Capt. Daniel LeBlanc was the federal on-scene coordinator of the 10-month response after the vessel buckled and spilled oil and debris into the Columbia River. Officials first traced an oil sheen to the Davy Crockett in January 2011— that’s when federal authorities stepped in — and finished the extensive cleanup near Camas last November.
This Wednesday, Le-Blanc will be honored for his efforts. He’ll receive a Legacy award from the Pacific States/British Columbia Oil Spill Task Force during this week’s Clean Pacific Conference in Long Beach, Calif. LeBlanc is among six recipients of the award this year, according to the organization.
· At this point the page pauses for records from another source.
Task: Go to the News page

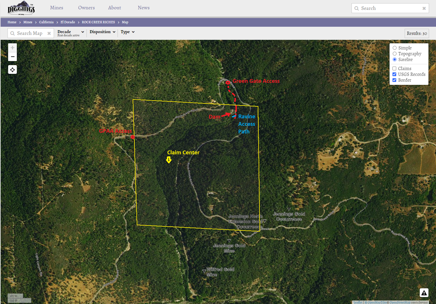Action: (x=144, y=8)

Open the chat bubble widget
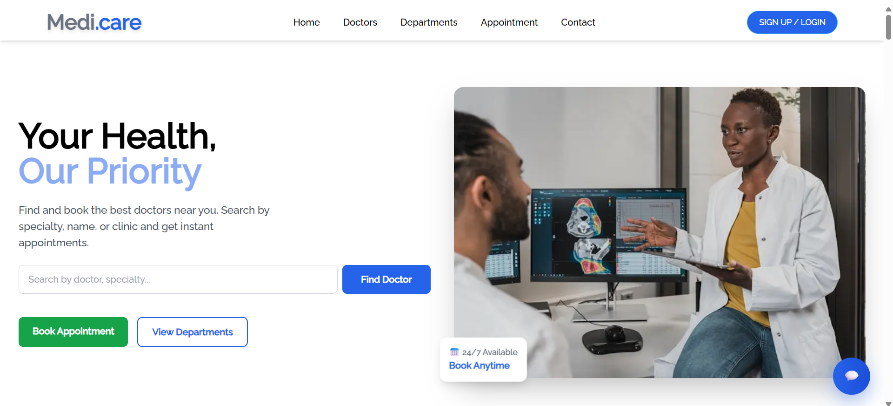coord(851,376)

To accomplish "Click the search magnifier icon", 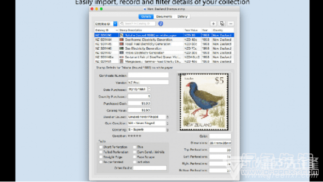I will point(122,24).
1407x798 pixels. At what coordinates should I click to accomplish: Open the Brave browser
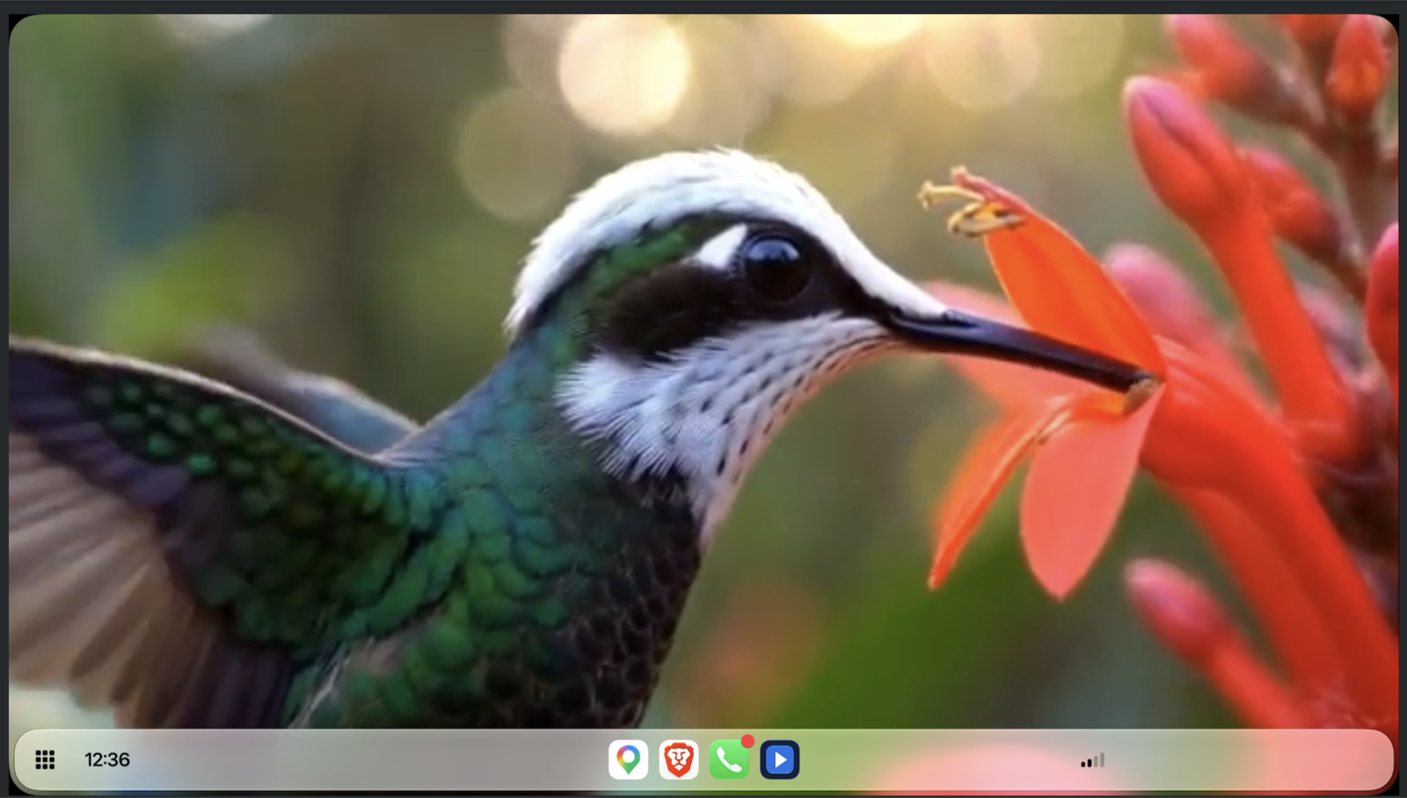click(679, 759)
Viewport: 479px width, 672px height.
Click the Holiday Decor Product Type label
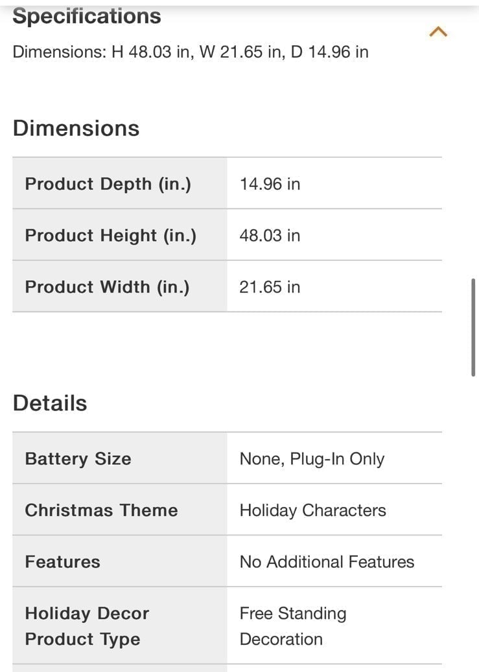click(x=87, y=626)
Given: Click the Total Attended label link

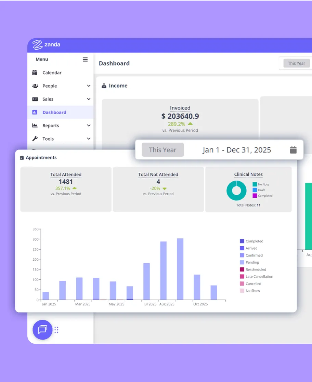Looking at the screenshot, I should [66, 174].
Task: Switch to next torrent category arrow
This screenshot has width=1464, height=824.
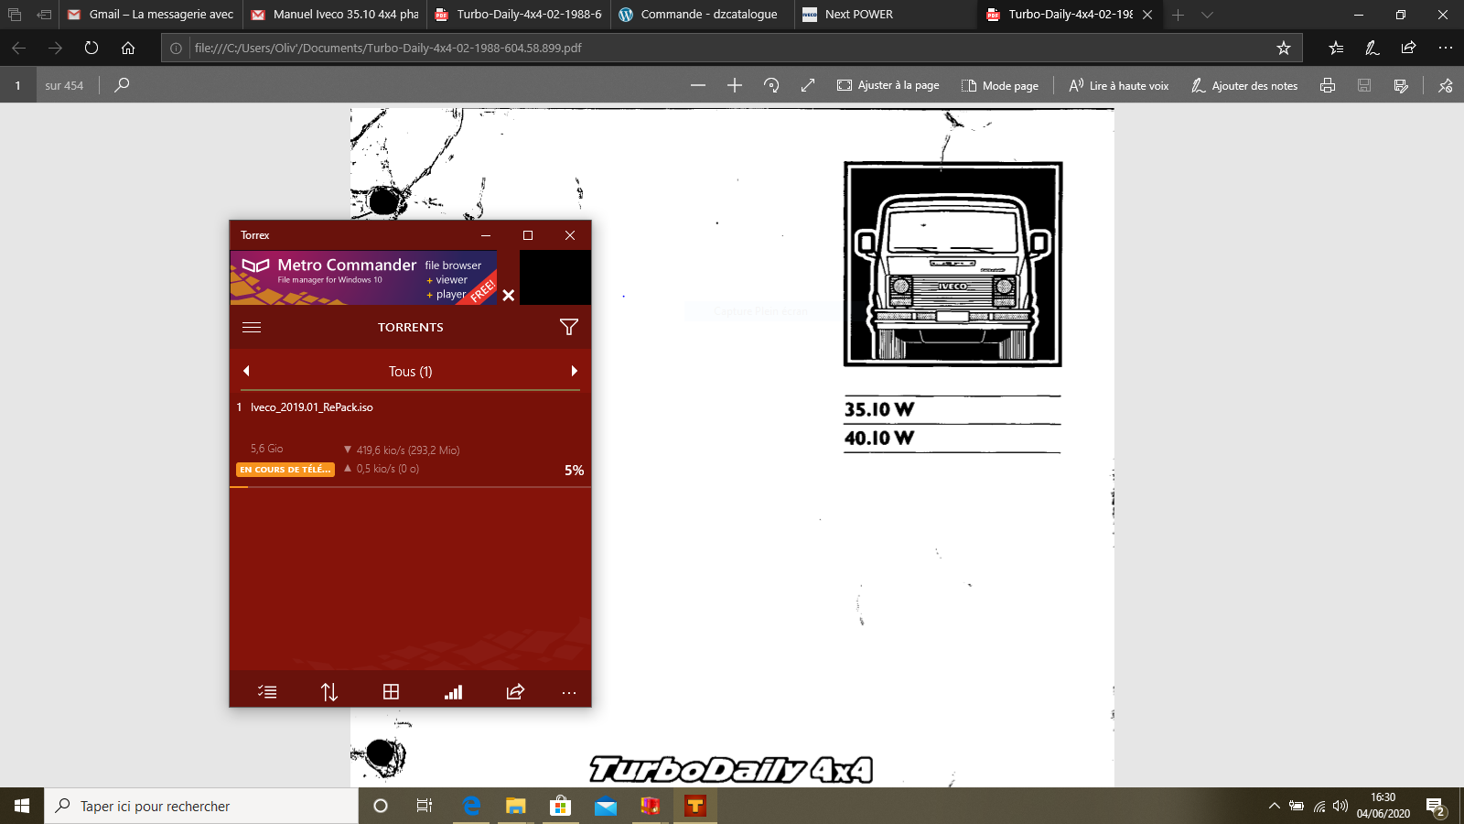Action: pos(574,371)
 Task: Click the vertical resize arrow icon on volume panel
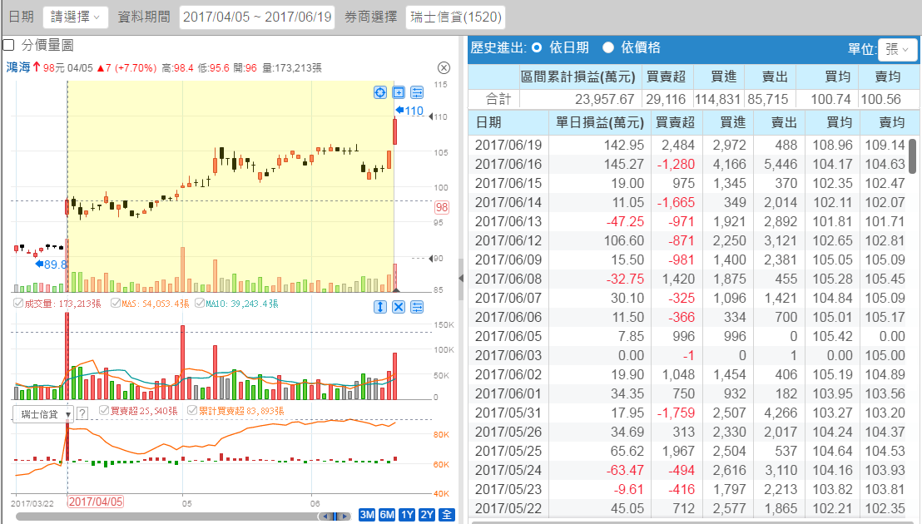pyautogui.click(x=380, y=307)
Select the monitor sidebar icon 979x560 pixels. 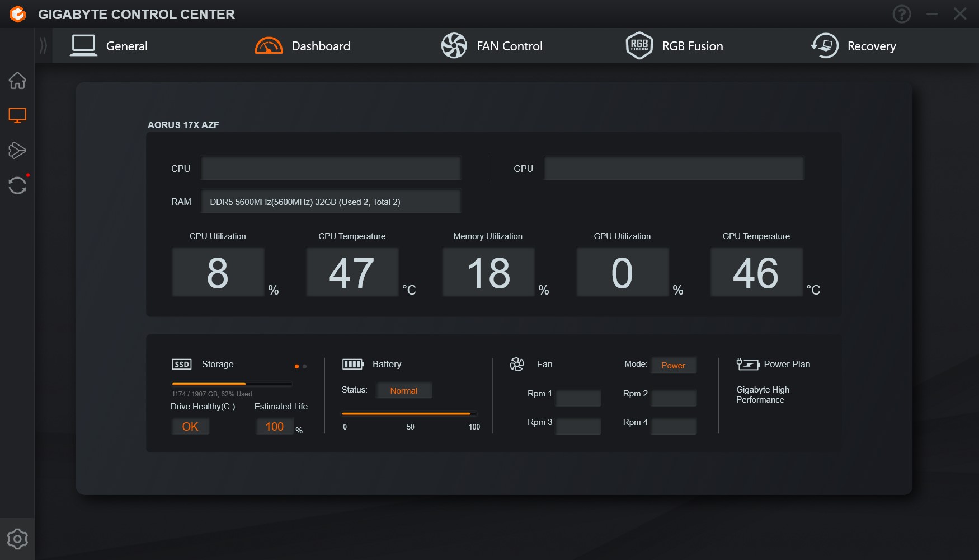pyautogui.click(x=17, y=115)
Officials from both Washington and Oregon faced a complex task in cleaning up the Davy Crockett. Unable to move the vessel off the north bank of the Columbia, crews instead built a steel barrier around it to contain oil and debris. They then dismantled the barge where it lay, piece by piece, until it was gone.
The effort produced some eye-catching numbers before it was done. Workers pulled 3.5 million pounds of steel and more than a million pounds of debris out of the river. They recovered 38,000 gallons of bunker oil. They removed another 1.6 million gallons of oily water mixture, and 4,850 pounds of asbestos.
The incident ran up a final tab of $22 million, covered by the federal Oil Spill Liability Trust Fund.
When the final piece of the barge was pulled from the river last August, Le-Blanc and other site leaders highlighted the number they felt was most important:
Zero injuries on the job.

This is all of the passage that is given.